Les investissements en R&I aux niveaux mondiaux et européens continuent d’augmenter. L’innovation est même l’un des enjeux des politiques de relance. En pleine crise sanitaire du Covid-19, le débat sur les investissements en R&D est au centre de la politique européenne. La Commission européenne définit actuellement sa stratégie 2021-2027.

Depuis plusieurs années, les dépenses mondiales en recherche et développement (R&D) ne cessent d’augmenter. Toutes les grandes régions du monde investissent dans ce que nous pourrions appeler le « futur » ou l’ « industrie du futur ». L’innovation est au cœur des politiques de l’Union européenne, mais aussi des États-Unis et maintenant de la Chine. Les derniers rapports de la Commission européenne montrent que le poids relatif des investissements en R&D diminue. En 2017, l’UE représentait encore 17 % des dépenses totales en R&D dans le monde, contre 22 % en 2000. La baisse est encore plus marquée pour les États-Unis, qui sont passés de 37 % en 2000 à 26 % en 2017. Cette chute est principalement due à l’augmentation rapide des investissements chinois qui ont presque quintuplé, passant de 5 % en 2000 à 24 % en 2017. 

Objectif : 3 % du PIB

« La recherche, la science et l’innovation ont été placées au cœur de la stratégie de l’Union européenne pour créer de la croissance et des emplois. » Cette déclaration de la Commission européenne (CE) est plus que jamais d’actualité alors que sont en discussion les politiques de relance après la crise sanitaire du Covid-19. Nonobstant les positions antinomiques d’enthousiasme total ou de scepticisme absolu à l’égard des politiques de la Commission européenne, le financement public de la recherche, de la science et des activités en innovation (R&I) est un domaine plutôt apprécié.

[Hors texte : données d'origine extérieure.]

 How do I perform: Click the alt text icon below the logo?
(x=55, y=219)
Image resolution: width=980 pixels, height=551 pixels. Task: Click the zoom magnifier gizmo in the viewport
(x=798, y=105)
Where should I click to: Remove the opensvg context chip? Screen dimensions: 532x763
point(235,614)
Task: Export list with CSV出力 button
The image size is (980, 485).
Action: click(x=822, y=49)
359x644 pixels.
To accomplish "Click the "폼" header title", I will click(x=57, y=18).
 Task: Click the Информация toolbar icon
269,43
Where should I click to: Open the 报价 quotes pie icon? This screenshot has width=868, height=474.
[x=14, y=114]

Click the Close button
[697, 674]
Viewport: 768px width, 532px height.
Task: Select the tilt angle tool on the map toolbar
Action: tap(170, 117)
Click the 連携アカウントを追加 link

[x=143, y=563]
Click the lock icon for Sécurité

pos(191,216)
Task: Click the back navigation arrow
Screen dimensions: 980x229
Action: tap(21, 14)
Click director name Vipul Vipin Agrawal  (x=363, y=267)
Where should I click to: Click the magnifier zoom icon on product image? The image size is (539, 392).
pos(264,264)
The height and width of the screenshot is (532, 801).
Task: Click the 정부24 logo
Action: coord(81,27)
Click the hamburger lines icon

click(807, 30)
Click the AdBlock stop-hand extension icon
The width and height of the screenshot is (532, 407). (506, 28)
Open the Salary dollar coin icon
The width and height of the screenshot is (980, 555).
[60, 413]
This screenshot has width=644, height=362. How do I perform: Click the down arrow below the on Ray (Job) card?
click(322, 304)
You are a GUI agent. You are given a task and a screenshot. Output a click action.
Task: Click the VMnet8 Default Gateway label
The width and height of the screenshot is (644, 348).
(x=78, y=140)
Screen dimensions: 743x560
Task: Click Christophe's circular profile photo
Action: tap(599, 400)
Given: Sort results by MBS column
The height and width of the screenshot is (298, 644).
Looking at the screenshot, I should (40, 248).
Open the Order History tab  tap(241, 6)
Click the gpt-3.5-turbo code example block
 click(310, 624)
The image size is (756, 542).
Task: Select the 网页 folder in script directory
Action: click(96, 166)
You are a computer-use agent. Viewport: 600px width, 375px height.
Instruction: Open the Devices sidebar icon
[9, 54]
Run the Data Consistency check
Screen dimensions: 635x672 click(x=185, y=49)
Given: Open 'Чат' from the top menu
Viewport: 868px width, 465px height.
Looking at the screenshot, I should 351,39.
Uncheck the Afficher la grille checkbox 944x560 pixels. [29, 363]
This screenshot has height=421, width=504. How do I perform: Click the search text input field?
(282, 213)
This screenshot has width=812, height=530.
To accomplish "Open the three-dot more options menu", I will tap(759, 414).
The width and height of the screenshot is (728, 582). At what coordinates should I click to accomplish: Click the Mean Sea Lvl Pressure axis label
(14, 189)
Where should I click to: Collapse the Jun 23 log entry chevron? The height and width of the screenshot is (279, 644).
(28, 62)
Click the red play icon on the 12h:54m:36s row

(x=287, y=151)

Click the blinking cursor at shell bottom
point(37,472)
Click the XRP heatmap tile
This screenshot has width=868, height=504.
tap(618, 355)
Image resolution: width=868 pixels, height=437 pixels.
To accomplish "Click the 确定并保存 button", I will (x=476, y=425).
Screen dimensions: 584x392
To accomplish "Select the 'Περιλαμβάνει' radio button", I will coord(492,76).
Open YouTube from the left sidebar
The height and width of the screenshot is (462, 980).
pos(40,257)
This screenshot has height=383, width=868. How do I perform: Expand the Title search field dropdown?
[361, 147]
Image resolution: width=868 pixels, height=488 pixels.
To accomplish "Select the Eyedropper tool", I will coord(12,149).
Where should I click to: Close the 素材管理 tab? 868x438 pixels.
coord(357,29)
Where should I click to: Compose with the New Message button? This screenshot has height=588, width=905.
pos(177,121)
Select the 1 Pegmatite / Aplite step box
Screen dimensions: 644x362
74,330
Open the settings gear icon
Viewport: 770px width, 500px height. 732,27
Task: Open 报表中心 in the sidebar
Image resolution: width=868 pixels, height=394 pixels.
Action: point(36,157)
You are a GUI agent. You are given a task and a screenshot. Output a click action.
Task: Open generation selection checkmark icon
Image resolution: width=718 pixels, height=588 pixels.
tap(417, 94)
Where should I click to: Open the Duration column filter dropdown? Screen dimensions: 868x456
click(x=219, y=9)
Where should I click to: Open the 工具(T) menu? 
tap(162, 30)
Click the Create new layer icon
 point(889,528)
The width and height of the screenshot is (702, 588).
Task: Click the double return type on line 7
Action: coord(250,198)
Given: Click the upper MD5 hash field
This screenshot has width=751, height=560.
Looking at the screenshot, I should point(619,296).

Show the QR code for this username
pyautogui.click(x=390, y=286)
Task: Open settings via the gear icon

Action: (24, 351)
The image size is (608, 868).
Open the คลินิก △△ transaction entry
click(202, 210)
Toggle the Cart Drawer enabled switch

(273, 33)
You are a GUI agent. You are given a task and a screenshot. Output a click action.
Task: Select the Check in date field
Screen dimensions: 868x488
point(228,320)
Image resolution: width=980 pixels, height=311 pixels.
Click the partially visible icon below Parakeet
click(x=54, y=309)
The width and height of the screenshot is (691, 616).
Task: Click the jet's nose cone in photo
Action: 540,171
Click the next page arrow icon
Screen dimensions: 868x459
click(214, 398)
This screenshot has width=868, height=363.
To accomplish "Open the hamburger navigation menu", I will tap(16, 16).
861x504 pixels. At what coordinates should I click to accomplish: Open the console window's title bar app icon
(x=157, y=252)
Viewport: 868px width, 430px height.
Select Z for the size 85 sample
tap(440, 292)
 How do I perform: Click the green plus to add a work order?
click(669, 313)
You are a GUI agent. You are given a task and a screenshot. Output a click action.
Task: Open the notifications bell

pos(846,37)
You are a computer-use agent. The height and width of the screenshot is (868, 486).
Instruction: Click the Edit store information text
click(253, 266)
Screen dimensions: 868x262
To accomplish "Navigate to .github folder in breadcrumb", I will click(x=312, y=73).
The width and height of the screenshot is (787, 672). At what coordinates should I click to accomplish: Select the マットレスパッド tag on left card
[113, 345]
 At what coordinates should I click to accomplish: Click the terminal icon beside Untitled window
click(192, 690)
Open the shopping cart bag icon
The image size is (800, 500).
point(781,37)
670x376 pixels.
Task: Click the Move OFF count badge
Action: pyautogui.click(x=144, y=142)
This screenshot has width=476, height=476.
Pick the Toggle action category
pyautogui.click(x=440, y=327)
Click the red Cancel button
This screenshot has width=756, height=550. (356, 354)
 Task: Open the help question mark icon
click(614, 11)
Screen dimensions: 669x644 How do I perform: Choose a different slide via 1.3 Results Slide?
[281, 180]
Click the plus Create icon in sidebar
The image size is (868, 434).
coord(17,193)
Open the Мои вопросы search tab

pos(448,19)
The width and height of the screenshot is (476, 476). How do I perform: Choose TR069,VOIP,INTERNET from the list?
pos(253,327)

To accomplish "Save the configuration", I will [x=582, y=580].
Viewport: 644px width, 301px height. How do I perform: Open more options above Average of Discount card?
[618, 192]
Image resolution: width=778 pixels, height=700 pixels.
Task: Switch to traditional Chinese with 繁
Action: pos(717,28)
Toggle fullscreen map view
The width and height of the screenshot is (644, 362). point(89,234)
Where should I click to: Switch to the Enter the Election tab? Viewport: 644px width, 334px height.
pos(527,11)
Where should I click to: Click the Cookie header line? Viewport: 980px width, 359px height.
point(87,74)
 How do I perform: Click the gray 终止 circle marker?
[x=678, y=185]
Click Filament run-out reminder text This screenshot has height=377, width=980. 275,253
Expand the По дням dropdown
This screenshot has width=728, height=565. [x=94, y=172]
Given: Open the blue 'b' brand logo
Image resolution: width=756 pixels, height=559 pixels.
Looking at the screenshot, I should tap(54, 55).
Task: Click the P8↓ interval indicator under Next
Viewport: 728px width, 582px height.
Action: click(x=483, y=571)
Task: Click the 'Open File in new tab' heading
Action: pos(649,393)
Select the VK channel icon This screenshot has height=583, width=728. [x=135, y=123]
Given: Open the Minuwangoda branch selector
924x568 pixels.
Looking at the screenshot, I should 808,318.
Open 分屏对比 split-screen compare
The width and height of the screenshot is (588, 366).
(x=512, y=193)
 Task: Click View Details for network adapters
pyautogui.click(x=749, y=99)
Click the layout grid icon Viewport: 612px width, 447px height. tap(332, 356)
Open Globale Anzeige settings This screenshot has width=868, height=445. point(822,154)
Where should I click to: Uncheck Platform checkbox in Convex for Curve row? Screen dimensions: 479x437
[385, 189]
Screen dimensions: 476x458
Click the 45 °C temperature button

Pour l’Union européenne, il s’agit d’un levier d’action important de son implication sur la vie des 500 millions de citoyens européens. Ces investissements sont réalisés par le biais de programmes-cadres pluriannuels de recherche et innovation, avec les objectifs suivants : 

  • Renforcer la position de l’Union européenne dans le domaine scientifique. 
  • Renforcer l’innovation industrielle, en soutenant notamment les petites entreprises.
  • Soutenir tous les domaines horizontaux touchant à l’innovation comme l’Internet des objets, l’industrie 4.0, la fabrication de pointe (dont la fabrication additive et l’impression 3D), le développement durable, la sécurité énergétique ou encore la santé publique.
  • Rendre l’innovation viable avec un réel potentiel commercial en nouant notamment des partenariats entre l’industrie et les gouvernements.
  • Intensifier la coopération internationale sur la recherche et l’innovation.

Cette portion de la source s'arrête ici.